Conseguido el prodigio de flotar y desplazarse, los nuevos nadadores nos íbamos alejando de El Pilar, aguas arriba, hacia La Cuna y hacia La Coja, otros charcos más profundos en el mismo tramo del río, donde hacían sus pinitos aquellos que ya nadaban con soltura y eran capaces de tirarse desde las piedras y hasta desde los árboles, proeza esta última solo reservada para los más audaces y ágiles.

Saber nadar era sinónimo de libertad en una zona como la mía, donde el río condicionaba por completo las actividades del verano. Se trataba de una destreza que te otorgaba el salvoconducto para explorar otras zonas alejadas de la vigilancia de los padres.

Por encima de la Coja, se podía visitar La Mora, y un poco más arriba, justo donde desembocaba la garganta de las Nogaledas, estaba La Valenciana, con su piedra inclinada y lisa por la que resbalábamos al agua. Algunas tardes nos atrevíamos a llegar a La Clavela, un charco entre Navaconcejo y Cabezuela del Valle, frecuentado sobre todo por parejas que buscaban más intimidad.

La adolescencia nos siguió impulsando río arriba y hacia las aguas claras que bajaban de las gargantas. Las tardes en las que conseguíamos plaza en algún coche, nos acercábamos hasta El Olivarejo, un charco escondido entre las piedras y la vegetación, en el tramo final de la Garganta de los Infiernos, a medio camino entre Jerte y Cabezuela del Valle.

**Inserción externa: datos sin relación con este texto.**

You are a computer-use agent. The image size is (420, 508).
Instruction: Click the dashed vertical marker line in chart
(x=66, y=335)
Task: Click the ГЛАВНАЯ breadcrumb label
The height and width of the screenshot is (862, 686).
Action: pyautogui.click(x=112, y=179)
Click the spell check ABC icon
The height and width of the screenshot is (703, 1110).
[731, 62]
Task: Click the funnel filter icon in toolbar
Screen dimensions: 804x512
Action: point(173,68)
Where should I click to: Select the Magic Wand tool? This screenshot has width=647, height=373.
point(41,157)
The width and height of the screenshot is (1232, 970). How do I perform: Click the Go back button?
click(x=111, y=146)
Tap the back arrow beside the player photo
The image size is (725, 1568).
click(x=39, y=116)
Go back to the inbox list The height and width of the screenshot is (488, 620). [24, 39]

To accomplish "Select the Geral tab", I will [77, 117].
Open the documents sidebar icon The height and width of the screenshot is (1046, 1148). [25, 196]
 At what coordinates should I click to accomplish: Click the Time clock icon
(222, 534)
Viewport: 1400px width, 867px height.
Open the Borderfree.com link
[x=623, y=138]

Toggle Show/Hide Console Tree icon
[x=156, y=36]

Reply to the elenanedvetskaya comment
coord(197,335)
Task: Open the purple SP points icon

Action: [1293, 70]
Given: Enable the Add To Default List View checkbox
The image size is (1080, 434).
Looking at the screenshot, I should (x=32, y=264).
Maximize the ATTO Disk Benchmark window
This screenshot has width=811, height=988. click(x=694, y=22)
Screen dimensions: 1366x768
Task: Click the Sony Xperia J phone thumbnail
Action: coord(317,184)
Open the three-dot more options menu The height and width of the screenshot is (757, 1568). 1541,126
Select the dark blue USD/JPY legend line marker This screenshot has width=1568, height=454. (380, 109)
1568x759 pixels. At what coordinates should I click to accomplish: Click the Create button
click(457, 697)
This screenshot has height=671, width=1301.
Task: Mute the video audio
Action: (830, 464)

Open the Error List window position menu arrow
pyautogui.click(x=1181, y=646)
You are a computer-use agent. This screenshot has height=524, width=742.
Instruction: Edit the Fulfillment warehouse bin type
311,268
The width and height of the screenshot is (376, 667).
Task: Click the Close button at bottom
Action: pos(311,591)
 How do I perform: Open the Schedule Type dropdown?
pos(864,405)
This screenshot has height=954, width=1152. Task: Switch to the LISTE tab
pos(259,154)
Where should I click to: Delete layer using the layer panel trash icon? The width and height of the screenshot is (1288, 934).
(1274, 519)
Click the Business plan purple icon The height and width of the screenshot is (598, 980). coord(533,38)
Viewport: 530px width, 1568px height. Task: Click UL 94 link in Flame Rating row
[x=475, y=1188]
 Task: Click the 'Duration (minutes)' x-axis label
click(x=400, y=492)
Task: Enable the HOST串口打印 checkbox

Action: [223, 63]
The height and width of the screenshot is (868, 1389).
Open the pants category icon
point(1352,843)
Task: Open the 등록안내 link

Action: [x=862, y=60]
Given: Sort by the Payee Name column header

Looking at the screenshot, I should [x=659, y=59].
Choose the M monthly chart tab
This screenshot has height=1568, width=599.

El acceso no era fácil, pero la recompensa merecía la pena.

Ir creciendo cada verano no fue otra cosa que transitar de un asombro a otro, al descubrir charcos y gargantas por todo el valle. En este territorio privilegiado nos dimos una y otra vez de bruces con la belleza en rincones escondidos donde el agua había labrado filigranas y excavado pozas en las rocas. Cada tarde probábamos la belleza al acercar los labios a las fuentes heladas y al sumergirnos en las aguas más limpias. Pero, ya ven cómo son las cosas, entretenidos como estábamos con la vida, con los amigos y los amores, casi no nos dimos cuenta de la belleza que nos asediaba.